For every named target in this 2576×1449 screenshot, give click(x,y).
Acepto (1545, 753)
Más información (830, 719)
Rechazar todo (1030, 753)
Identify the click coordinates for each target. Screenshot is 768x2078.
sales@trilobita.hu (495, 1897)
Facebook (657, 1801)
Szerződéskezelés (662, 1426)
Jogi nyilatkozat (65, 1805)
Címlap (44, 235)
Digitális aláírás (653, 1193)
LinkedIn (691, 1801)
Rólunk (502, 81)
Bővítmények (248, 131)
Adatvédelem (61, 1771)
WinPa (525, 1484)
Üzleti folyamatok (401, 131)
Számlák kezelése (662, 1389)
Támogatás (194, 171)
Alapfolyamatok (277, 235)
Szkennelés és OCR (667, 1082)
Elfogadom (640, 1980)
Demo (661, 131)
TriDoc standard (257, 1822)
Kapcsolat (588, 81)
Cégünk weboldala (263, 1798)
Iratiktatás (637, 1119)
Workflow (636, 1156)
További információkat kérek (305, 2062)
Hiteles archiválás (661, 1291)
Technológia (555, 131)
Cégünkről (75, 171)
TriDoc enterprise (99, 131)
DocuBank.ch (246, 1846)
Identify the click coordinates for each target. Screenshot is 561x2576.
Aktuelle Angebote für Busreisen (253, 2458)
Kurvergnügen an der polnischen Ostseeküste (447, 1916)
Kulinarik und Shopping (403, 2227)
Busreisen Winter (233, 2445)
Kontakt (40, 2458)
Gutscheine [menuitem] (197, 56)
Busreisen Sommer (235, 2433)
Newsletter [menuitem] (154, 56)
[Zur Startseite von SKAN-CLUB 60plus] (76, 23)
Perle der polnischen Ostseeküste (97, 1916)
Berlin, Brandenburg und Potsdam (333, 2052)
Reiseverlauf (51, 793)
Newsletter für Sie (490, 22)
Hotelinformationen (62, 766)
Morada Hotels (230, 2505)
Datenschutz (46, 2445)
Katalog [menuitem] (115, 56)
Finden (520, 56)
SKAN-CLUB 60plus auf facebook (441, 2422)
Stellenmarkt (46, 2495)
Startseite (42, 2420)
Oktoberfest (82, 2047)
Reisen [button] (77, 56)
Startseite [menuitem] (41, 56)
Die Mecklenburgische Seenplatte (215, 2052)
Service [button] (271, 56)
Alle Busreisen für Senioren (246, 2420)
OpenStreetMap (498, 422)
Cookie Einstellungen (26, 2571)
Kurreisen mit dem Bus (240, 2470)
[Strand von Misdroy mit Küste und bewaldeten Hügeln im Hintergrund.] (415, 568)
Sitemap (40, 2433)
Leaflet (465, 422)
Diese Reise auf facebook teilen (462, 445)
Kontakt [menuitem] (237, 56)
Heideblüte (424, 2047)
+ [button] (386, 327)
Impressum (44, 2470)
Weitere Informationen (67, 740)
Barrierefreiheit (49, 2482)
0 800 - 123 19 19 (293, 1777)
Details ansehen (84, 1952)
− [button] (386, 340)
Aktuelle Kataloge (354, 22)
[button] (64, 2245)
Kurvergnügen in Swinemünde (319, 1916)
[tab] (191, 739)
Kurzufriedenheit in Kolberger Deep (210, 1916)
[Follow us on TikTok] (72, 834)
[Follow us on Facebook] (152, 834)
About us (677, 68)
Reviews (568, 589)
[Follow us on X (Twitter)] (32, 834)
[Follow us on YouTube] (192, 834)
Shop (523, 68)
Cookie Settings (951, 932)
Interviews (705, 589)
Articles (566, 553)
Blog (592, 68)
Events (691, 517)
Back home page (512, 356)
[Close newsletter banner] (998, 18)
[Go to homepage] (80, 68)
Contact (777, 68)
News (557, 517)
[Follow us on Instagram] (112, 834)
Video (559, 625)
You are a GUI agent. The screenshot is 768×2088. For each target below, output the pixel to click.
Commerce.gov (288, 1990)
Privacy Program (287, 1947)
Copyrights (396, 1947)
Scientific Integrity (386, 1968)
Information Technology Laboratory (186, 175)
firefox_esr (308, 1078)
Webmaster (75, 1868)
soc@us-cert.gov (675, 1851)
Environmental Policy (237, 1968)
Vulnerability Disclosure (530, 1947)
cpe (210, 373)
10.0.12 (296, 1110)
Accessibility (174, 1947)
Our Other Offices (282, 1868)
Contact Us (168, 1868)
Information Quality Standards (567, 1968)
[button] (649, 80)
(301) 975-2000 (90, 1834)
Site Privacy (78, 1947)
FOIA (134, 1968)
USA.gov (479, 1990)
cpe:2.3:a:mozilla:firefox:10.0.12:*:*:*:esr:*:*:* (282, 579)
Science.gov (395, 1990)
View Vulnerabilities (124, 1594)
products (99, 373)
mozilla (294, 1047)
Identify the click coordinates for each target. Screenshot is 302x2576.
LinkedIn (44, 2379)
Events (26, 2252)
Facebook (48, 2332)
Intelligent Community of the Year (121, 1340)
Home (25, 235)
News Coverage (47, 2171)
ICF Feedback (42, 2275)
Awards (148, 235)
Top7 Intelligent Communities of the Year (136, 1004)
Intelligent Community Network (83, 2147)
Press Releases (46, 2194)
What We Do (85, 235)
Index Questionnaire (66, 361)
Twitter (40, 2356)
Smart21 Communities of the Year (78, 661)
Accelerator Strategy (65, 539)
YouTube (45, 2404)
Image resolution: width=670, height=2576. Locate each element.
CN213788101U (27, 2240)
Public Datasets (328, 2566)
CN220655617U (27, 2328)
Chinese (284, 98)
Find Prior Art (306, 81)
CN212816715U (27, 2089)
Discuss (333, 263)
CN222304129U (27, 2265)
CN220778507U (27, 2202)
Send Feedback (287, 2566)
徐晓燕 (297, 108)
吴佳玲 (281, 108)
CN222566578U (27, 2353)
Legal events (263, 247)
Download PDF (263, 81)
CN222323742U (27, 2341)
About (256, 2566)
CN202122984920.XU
○ ○ ○ ○ ○
:: WORK REQUIRED ::
For each line of the listing that holds the word "click", show that line.

:: SOLUTION ::
For every named target in this 2576×1449 screenshot, give click(x,y).
Identify the click coordinates for each target. Screenshot is 768x2078.
Identify the click coordinates for each target. Screenshot is 561x2576.
You are a GUI agent. The screenshot is 768×2088. For each target below, output the pixel to click.
Identify the click coordinates for each target. Screenshot is 302x2576.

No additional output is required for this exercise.